Jan Johansson skrev:
kami petersen <[EMAIL PROTECTED]> wrote:
well, it should work. however, you should set an address on either of the interfaces that constitutes the bridge, not the bridge itself.

but you don't say exactly where you are unsuccessful...

It works, I just thought there might be a cleaner solution.

For example both ral0 and fxp1 needs an IP address or dhcpd just
refuses to work on the interface.

on the router: assign 192.168.13.1 to fxp1 and none to ral0, put both fxp1 and ral0 in the bridge, putting both ral0 and fxp1 in dhcpd.interfaces. a similar solution is working here.

this is the basically the same as having only one interface with the above ip on it, that is wired to a switch with an antenna and two ethernet jacks.

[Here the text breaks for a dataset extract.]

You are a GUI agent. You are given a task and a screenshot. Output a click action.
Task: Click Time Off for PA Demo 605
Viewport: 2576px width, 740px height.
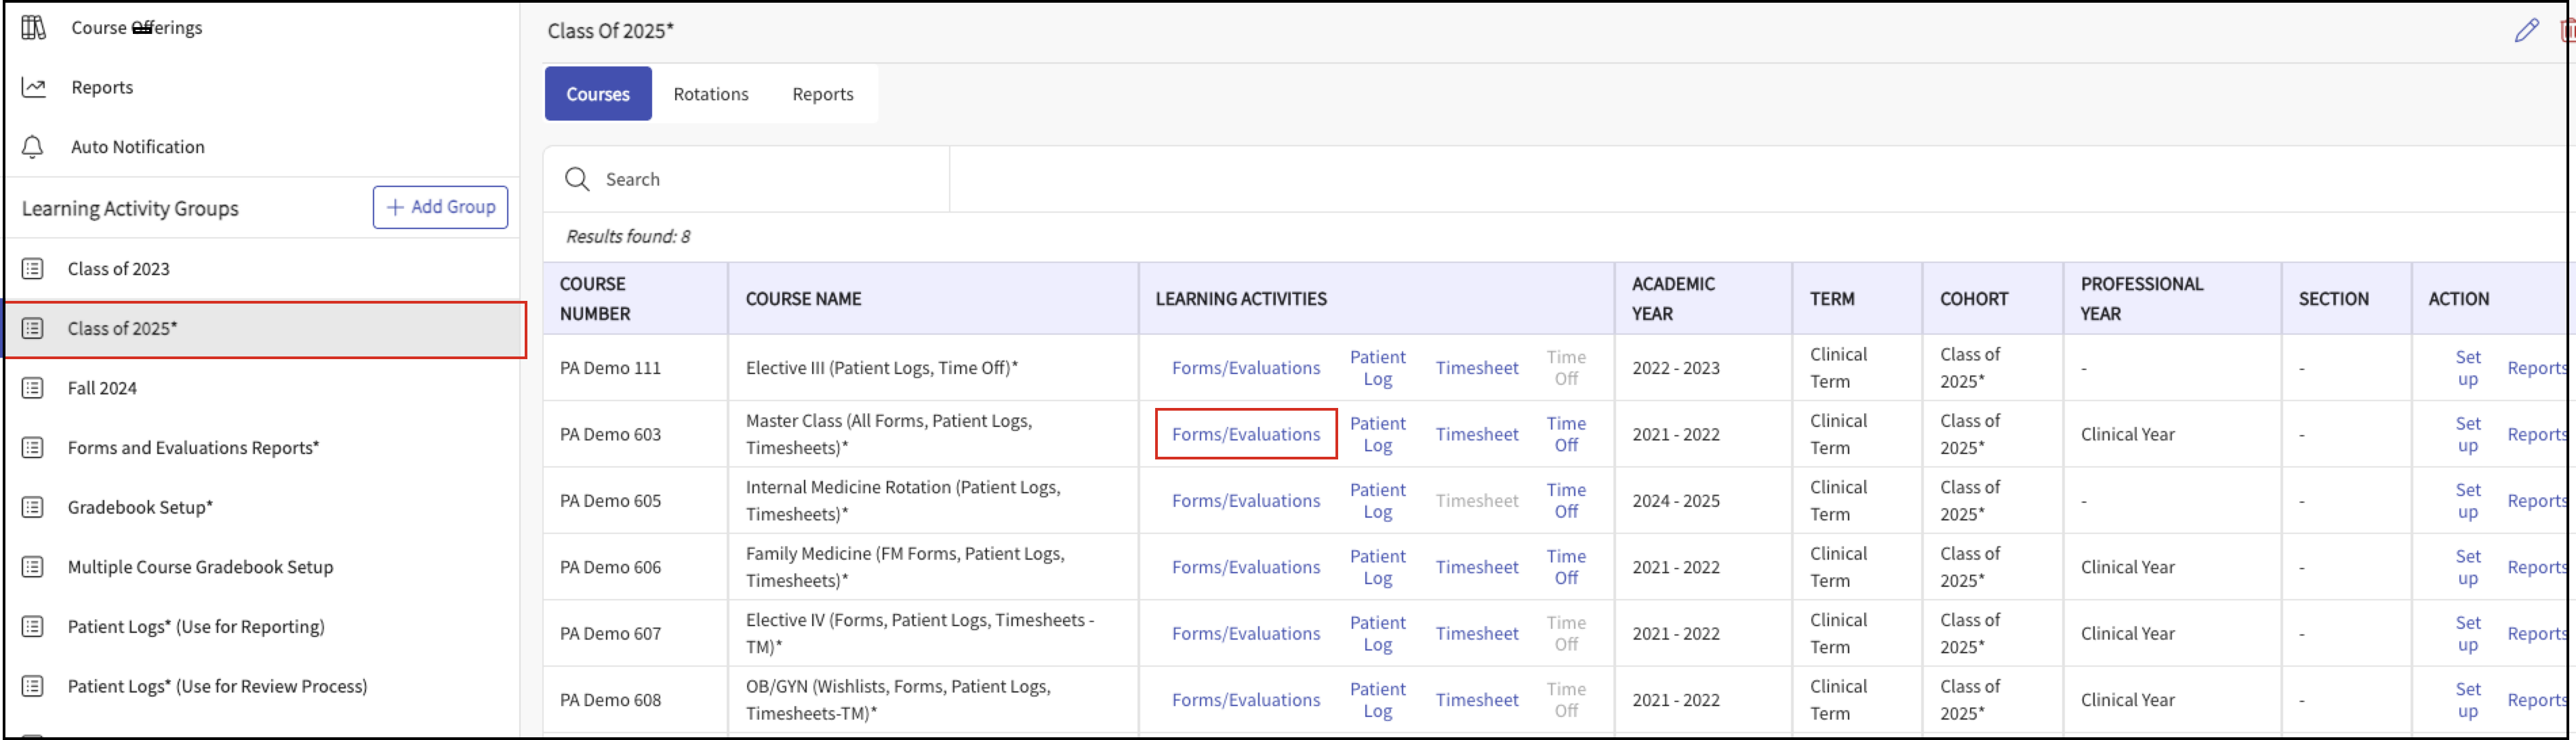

also, failover trunk ought to work,

A failover trunk will work for one laptop. But if a friend and I
are sharing the wireless the friend will be cut off when the
wired interfaces goes active.

but i wouldn't know how a bridge pair directly hooked up
against let's say a round robin trunk would behave.

Don't understand this.

i'm talking about trunking on the clients. if using failover mode, only one interface is used at a time, but in round robin mode all interfaces are used 'simultaneously', with chances of confusing the bridge at the router by creating a loop in the network topology. if this is the case have a look at the spanning tree options of brconfig(8). however, i haven't been there, so this is just where i'd start.

plus, i can't see the point of a trunk on the router.